Rhinosporidiosis is a condition that was initially described by Seeber in 1900, an individual from Argentina.4

The etiologic agent, R. seeberi, has never been successfully propagated in vitro. Initially thought to be a parasite, for >50 years R. seeberi had been considered to be a water mold.5

Molecular biological techniques have more recently demonstrated this organism to be an aquatic protistan parasite, and it has been placed into a new class, the Mesomycetozoea, along with organisms that cause similar infections in amphibians and fish.6

The term coblation is derived from “Controlled ablation”.

The procedure involves a non-heat driven process of soft tissue dissolution using bipolar radiofrequency energy under a conductive medium like normal saline. When current from the radiofrequency probe passes through a saline medium, it breaks saline into sodium and chloride ions. These highly energized ions form a plasma field that is sufficiently strong to break organic molecular bonds within soft tissue causing its dissolution.

Coblation has been recently used frequently to treat various conditions of otorhinolaryngology. The use of coblation in the excision of rhinosporidiosis has not been widely used till now and is a novel technique.

In a study conducted by Nichlani et al., the lesion was excised using a diode laser with a follow-up of 1 year. No recurrence was seen in the patient.7

Fig. 2: Coblation-assisted excision of mass

Fig. 3: Postoperative image of nasal cavity after 1 month

Fig. 4: Postoperative image of nasal cavity after 6 months

Fig. 5: Postoperative image after 1 year


Coblation is a newer and better technique in the excision of rhinosporidiosis. As it is done at a temperature of around 60°C, which is far less than the other methods like laser, chances of thermal damage decrease with minimal bleeding intraoperatively and therefore fewer chances of contamination and recurrence.


Rhinosporidiosis if not treated early and with the right technique, is a very difficult disease to treat because of its high susceptibility to recurrence and its tendency to spread to the adjacent areas. The coblation method is a newer and alternate method to excise the polyps in rhinosporidiosis. Precise cutting and good postoperative results have made this technique one of the most emerging techniques for the treatment of rhinosporidiosis, for nasopharyngeal, oropharyngeal, and laryngeal masses.


Informed Consent

Informed consent was obtained.

Ethical Approval

All procedures performed involving human participants were in accordance with the ethical standards of the institutional and/or national research committee and with the 1964 Helsinki declaration and its later amendments or comparable ethical standards.

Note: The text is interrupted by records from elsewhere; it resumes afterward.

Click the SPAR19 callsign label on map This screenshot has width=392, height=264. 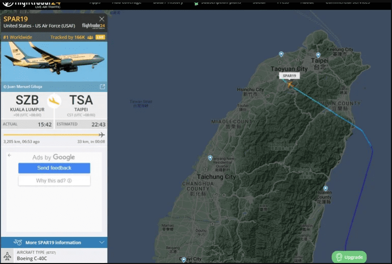coord(289,76)
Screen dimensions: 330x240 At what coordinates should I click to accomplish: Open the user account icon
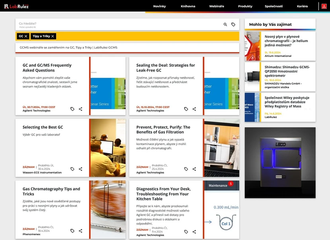pyautogui.click(x=324, y=6)
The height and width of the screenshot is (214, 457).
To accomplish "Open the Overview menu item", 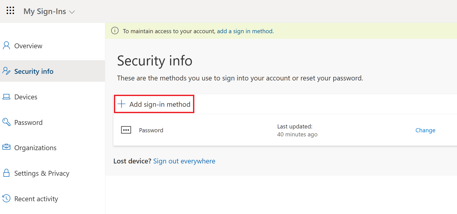I will click(28, 46).
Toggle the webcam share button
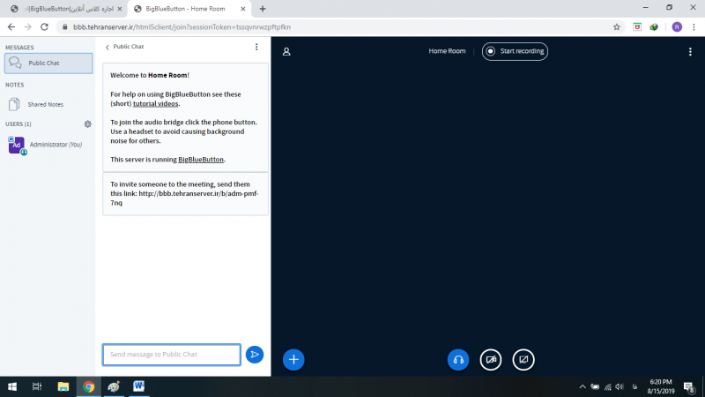The height and width of the screenshot is (397, 705). click(491, 359)
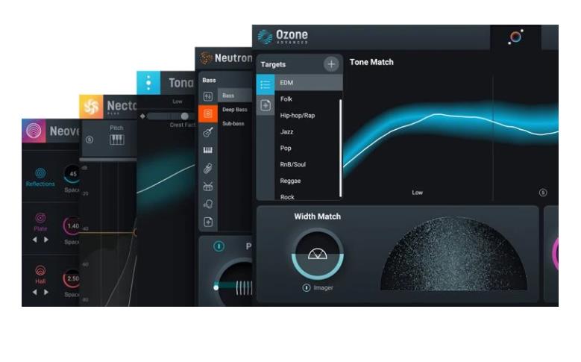
Task: Click the add reference file icon under Targets
Action: point(265,106)
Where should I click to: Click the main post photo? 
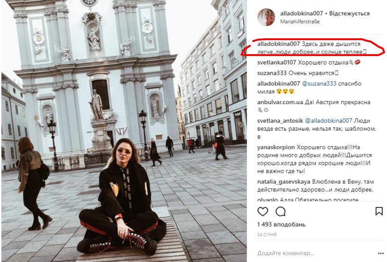coord(124,130)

1. Morgan J, Fungi WD, Gleeson A. Scott-Brown’s Otorhinolaryngology, Head and Neck Surgery. 7th ed., Great Britain 2008. p.215.

2. Arsecularatane SN, Ajello A. Rhinosporidium seeberi. ed. L, Ajello RJ, Hay ed. Microbiology and Microbial Infections, vol.4, London: Arnold; 1998. pp.66–73.

3. Morgan J, Fungi WD, Gleeson A. Scott-Brown’s Otorhinolaryngology, Head and Neck Surgery. 7th ed., Great Britain 2008. p.216.

4. Seeber GR. Un neuvo esporozoario parasito Del hombre: dos casos encontrades en polipos nasales. Thesis, Universidad Nacional de Buenos Aires. 1900.

5. Ashworth JH. On Rhinosporidium seeberi (Wernicke 1903) with special reference to its sporulation and affinities. Trans R Soc Edinburgh 1923;53(2):301–342. DOI: 10.1017/S008045680000404X.

6. Fredricks DN, Jolley JA, Lepp PW, et al. Rhinosporidium seeberi: a human pathogen from a novel group of aquatic protistan parasites. Emerg Infect Dis 2000;6(3):273–282. DOI: 10.3201/eid0603.000307.

7. Nichlani S, Jagade MV, Ganeshan AP, et al. Endoscopic resection of nasal rhinosporidiosis with diode laser. Bombay Hospital J 2011;53(1):96–98.